— start of Text to read —

Not only there is reliance on central directory server, but the
communication is also sensitive to churn. To improve these
properties while avoiding overhead of broadcast in a mutually
anonymous 2-party communication we employ features of adhoc
routing algorithms DSDV [2] and Babel [13].
DSDV is a simple loop-free routing algorithm. Although
not designed for anonymous communication, it well handles
communication between any two nodes by maintaining information
what is a next hop on the shortest path towards each
other node. Babel enhances DSDV and other ad-hoc routing
protocols and for usage in overlay network it replaces TTLbased
routing metric with a delay-based routing metric [14].
Aside from anonymity features, we improve in our routing
algorithm the usage of inherently present redundancy and try
to minimise communication overhead.
III. OUR REQUIREMENTS
Motivated by our application, a cryptocurrency exchange,
we impose several requirements we want the P2P overlay to
accomplish. First, a connection between a peer’s identifier and
their IP address must not be made known—not even to peer’s
neighbours if possible. Thereby users will experience up to
the same level of privacy as in cryptocurrencies themselves.

— end of Text to read —
— start of Stored rows —

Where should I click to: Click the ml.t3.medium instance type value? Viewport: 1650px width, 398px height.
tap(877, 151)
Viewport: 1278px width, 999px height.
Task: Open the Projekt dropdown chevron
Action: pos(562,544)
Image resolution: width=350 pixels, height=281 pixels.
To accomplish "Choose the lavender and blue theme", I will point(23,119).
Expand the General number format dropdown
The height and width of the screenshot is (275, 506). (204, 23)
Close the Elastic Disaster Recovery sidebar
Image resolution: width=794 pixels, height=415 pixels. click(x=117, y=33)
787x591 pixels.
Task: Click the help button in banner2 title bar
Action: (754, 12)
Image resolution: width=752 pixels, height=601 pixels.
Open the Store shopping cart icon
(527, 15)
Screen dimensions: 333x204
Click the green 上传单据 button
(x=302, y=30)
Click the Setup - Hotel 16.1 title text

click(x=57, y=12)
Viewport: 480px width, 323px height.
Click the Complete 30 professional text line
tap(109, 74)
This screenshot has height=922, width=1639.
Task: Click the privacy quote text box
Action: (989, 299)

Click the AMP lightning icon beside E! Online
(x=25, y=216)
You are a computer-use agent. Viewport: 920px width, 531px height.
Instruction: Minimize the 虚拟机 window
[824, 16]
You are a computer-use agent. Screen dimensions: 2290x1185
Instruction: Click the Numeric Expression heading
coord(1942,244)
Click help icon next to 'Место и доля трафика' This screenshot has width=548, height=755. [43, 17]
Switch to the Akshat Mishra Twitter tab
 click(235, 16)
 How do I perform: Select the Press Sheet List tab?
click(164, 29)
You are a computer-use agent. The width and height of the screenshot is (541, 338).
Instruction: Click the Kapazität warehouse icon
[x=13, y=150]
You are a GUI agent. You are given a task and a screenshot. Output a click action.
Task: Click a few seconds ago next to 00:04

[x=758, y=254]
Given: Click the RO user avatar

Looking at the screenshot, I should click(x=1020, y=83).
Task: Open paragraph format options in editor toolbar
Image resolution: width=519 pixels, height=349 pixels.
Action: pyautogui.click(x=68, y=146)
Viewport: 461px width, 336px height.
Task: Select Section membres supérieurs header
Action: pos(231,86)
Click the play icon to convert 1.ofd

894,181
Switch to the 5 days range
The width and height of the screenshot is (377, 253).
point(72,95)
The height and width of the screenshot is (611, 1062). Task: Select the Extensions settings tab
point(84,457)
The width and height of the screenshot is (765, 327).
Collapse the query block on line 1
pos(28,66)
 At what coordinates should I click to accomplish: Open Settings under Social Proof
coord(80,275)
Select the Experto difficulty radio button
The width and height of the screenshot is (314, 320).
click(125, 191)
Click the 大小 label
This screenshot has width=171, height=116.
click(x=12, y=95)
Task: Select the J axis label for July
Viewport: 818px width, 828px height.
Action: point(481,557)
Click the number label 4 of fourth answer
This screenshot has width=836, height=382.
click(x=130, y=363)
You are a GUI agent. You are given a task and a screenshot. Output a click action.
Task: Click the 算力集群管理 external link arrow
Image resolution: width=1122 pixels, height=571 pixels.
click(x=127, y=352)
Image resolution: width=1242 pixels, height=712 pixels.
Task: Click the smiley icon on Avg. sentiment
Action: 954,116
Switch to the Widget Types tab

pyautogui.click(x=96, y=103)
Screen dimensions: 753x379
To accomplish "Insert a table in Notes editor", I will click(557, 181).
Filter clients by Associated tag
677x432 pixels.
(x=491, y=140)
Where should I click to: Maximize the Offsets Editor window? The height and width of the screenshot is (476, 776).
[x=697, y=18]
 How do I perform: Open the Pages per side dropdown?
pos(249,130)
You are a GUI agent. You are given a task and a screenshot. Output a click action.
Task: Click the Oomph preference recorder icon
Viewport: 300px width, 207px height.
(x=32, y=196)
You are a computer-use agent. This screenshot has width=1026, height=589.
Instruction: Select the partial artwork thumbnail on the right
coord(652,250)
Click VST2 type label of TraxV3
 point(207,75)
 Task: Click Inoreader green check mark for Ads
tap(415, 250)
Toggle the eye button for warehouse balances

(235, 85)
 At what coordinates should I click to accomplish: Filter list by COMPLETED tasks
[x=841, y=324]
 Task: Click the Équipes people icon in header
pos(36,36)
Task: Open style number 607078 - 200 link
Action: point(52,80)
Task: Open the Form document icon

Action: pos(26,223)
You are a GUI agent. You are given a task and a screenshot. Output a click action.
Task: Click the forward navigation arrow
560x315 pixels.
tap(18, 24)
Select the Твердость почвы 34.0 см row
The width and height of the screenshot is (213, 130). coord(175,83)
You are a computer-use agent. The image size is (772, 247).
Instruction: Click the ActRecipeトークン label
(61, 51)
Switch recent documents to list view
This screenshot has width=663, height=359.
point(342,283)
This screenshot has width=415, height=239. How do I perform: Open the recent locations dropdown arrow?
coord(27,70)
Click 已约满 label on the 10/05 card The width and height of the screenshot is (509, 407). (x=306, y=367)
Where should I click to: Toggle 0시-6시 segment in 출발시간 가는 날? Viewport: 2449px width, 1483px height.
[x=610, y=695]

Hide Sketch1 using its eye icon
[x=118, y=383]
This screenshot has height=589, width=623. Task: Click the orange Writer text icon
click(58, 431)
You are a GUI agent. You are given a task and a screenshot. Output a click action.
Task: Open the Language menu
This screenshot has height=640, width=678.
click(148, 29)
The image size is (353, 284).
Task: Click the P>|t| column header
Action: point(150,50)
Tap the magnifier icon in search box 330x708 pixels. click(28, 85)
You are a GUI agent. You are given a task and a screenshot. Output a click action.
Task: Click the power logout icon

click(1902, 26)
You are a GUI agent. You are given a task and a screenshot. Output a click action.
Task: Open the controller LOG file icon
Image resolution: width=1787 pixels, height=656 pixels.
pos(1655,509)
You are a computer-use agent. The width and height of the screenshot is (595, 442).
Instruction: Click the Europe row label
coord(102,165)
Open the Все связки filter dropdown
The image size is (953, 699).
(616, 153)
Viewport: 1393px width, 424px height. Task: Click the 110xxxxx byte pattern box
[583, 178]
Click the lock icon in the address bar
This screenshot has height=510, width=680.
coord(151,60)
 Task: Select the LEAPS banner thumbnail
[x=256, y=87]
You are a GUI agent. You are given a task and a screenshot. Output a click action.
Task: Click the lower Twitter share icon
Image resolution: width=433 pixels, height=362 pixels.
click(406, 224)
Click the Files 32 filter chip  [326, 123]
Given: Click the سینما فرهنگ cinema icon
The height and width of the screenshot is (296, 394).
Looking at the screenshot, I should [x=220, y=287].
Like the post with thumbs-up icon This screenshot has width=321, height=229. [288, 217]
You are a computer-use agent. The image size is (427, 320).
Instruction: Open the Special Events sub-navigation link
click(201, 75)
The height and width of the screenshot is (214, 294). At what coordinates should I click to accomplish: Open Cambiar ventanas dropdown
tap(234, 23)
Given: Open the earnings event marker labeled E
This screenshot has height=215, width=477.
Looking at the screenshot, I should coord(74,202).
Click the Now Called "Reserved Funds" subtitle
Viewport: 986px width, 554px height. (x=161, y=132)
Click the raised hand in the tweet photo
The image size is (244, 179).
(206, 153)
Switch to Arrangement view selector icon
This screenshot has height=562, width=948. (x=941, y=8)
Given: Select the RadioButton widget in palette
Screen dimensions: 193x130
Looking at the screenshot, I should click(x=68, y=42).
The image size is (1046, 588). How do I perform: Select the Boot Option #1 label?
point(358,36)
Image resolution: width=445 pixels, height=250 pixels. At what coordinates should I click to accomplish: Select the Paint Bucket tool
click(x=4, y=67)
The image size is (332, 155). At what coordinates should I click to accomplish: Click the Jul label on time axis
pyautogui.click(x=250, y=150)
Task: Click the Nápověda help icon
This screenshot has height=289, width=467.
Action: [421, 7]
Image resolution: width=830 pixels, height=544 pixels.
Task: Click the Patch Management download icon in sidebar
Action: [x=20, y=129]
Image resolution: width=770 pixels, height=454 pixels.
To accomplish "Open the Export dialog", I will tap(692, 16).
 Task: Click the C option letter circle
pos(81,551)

— end of Stored rows —

Tasks and exercises:
• a. Render the records from the line containing "Task: Select the LEAPS banner thumbnail" through the line containing "Viewport: 986px width, 554px" as a JSON list of strings, one string per line, with blank lines left out.
• b. Write the next part of the passage on anonymous routing in a P2P overlay, picking up after its final sentence.
The records and the text come from unrelated sources.

Response list:
• a.
[
  " Task: Select the LEAPS banner thumbnail",
  "[x=256, y=87]",
  "You are a GUI agent. You are given a task and a screenshot. Output a click action.",
  "Task: Click the lower Twitter share icon",
  "Image resolution: width=433 pixels, height=362 pixels.",
  "click(406, 224)",
  "Click the Files 32 filter chip  [326, 123]",
  "Given: Click the سینما فرهنگ cinema icon",
  "The height and width of the screenshot is (296, 394).",
  "Looking at the screenshot, I should [x=220, y=287].",
  "Like the post with thumbs-up icon This screenshot has width=321, height=229. [288, 217]",
  "You are a computer-use agent. The image size is (427, 320).",
  "Instruction: Open the Special Events sub-navigation link",
  "click(201, 75)",
  "The height and width of the screenshot is (214, 294). At what coordinates should I click to accomplish: Open Cambiar ventanas dropdown",
  "tap(234, 23)",
  "Given: Open the earnings event marker labeled E",
  "This screenshot has height=215, width=477.",
  "Looking at the screenshot, I should coord(74,202).",
  "Click the Now Called \"Reserved Funds\" subtitle",
  "Viewport: 986px width, 554px height. (x=161, y=132)"
]

• b.
Second, even under this condition, we still need a way for
unicast-like communication between any two peers with any of
them being able to initiate the communication. Third, we want
to be as efficient in message delivery as possible, therefore
eliminating a highly anonymous, but also very inefficient
broadcasting mechanism. Fourth, for Coincer it is important
that any user is able to participate in the network, even if they
is behind a NAT. Fifth, a P2P network witnesses continuous
churn. On the other hand, its topology is implicitly redundant
which is desirable to use for improving reliability. And finally,
as a network of unknown nodes forms an inherently untrustworthy
environment, we need reasonable ways for operating
in such an environment.
In this section we elaborate on these requirements.
A. Anonymity of Peers
Disconnecting peer’s identifier from their IP address servers
two basic goals. First, it is unlinkability of information or
actions to their real originator, which includes resource possession,
its provision or retrieval. It provides privacy to the
user. Second, it hinders situation of an attacker, because they
does not know who is who in the network and where. Beyond
simple network attacks, a user of Coincer might be a target of
a money heist which is significantly more difficult to execute
when the attacker does not know victim’s IP address.
In cryptocurrency networks it is usual that a user who
sends a transaction is indistinguishable from a user who only
forwards this transaction to other peers. This property ensures
that not even a direct connection of an attacker to their
intended victim gives them the information that this is actually
the user to be attacked. Therefore, we strengthen our former
requirement of anonymity in the network also to anonymity
towards neighbours.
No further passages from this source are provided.